作業内容: 「For every named target in this 33×847」を含む行から始めて「プライバシーポリシーと免責事項 (15, 842)」を含む行で終わるまで、その範囲の行をそのまま返してください。

========================

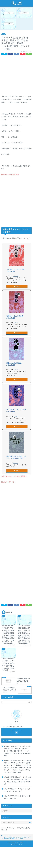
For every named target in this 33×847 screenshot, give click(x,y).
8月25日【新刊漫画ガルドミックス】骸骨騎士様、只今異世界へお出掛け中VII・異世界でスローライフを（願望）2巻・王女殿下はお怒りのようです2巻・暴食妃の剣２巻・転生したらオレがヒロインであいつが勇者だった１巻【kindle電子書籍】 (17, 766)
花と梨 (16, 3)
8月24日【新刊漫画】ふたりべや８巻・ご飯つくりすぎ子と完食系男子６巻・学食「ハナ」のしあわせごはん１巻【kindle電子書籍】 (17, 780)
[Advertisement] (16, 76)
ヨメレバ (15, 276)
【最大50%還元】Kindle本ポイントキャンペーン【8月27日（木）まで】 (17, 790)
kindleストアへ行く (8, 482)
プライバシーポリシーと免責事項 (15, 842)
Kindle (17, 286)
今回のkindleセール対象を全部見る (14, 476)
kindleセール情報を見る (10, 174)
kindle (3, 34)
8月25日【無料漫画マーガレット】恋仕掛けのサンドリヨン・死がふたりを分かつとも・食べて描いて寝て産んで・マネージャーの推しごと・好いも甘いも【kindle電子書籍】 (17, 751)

========================

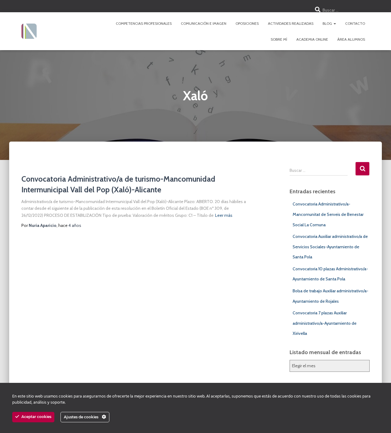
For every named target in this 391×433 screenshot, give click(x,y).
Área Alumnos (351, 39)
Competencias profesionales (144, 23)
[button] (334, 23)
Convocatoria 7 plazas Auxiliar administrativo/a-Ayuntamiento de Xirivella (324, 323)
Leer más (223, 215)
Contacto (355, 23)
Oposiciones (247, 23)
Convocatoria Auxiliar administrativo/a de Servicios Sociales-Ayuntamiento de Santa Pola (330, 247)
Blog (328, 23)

========================

回答:
For every named target in this 33×847 screenshot, give click(x,y).
8月25日【新刊漫画ガルドミックス】骸骨騎士様、只今異世界へお出掛け中VII・異世界でスローライフを（願望）2巻・王女殿下はお怒りのようです2巻・暴食妃の剣２巻・転生したらオレがヒロインであいつが勇者だった１巻【kindle電子書籍】 (17, 766)
花と梨 (16, 3)
8月24日【新刊漫画】ふたりべや８巻・ご飯つくりすぎ子と完食系男子６巻・学食「ハナ」のしあわせごはん１巻【kindle電子書籍】 (17, 780)
[Advertisement] (16, 76)
ヨメレバ (15, 276)
【最大50%還元】Kindle本ポイントキャンペーン【8月27日（木）まで】 (17, 790)
kindleストアへ行く (8, 482)
プライバシーポリシーと免責事項 (15, 842)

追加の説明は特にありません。